USFJ leader comments on Northern Territories
All national dailies except Yomiuri highlighted a press conference at the JNPC on Wednesday by USFJ Commander Martinez, who reportedly dismissed the idea of basing U.S. troops in the Northern Territories if they were returned to Japan. "At present, there is no possibility of deploying U.S. forces to these islands," said the Air Force general, who added: "We hope that constructive dialogue will take place [between Japan and Russia] to resolve the longstanding territorial dispute." The USFJ commander also commented on the FRF construction initiative off Camp Schwab by saying: "We are aware that it has become a major controversy". We hope the Japanese government and Okinawa will continue dialogue and cooperate to find a solution."
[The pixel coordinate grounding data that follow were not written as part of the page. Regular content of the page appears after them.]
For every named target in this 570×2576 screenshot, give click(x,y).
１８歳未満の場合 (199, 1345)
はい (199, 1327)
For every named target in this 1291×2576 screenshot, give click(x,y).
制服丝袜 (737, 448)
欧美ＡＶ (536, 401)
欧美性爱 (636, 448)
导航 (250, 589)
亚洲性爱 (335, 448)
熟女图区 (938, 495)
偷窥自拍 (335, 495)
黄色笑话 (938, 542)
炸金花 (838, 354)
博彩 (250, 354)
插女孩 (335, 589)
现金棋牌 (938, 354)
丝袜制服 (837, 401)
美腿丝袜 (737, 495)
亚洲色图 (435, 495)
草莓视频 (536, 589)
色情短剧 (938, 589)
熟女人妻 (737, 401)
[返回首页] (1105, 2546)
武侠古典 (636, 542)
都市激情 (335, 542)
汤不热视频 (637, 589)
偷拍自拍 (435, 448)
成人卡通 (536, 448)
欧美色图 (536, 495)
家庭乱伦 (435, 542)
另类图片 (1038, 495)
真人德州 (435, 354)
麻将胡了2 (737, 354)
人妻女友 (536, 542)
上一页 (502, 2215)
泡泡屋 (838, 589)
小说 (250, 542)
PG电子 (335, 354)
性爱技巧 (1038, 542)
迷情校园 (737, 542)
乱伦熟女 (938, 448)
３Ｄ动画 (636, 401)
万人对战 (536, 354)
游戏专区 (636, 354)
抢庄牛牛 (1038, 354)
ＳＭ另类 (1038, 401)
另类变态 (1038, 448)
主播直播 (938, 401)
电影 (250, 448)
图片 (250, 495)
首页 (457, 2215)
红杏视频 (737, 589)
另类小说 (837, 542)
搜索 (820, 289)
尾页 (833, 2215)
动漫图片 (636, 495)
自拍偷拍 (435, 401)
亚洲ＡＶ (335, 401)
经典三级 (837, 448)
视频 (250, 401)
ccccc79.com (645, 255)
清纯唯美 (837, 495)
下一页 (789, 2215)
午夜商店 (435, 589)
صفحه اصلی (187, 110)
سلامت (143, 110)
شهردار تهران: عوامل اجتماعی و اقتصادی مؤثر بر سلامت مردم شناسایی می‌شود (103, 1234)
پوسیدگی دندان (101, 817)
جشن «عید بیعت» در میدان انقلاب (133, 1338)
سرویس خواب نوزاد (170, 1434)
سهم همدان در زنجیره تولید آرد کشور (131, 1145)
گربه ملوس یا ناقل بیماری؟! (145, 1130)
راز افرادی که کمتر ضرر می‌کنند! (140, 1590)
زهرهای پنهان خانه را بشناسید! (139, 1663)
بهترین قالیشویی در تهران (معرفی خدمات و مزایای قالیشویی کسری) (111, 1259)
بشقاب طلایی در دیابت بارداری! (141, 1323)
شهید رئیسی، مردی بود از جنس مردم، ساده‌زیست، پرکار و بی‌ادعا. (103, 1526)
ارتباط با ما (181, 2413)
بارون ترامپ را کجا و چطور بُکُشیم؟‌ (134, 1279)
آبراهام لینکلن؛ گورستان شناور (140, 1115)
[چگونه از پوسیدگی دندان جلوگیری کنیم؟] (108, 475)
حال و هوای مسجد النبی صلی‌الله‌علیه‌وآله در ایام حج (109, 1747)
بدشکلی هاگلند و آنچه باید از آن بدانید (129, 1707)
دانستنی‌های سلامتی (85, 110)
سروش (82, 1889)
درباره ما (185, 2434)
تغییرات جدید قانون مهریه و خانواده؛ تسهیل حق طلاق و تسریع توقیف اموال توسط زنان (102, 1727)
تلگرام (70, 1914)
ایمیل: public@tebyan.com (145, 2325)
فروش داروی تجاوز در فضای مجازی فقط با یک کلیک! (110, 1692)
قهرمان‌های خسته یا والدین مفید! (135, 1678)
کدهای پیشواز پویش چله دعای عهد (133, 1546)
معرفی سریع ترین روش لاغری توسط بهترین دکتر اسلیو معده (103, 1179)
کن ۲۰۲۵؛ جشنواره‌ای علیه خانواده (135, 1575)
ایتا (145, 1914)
Top UK diplomat voices strong desire to start free trade talks with Japan
Asahi published an interview with British Secretary of State for Foreign and Commonwealth Affairs Jeremy Hunt, who said London is very interested in launching trade liberalization negotiations with Japan. He also emphasized his government's desire to join the TPP11 by saying: "I don't think TPP membership and FTA negotiations are incompatible." Speaking on Brexit, the British official noted that top priority would be given to concluding an FTA with the EU and that such an accord would ensure that UK-based Japanese companies would be able to maintain the same level of access to the European continent as they enjoy now.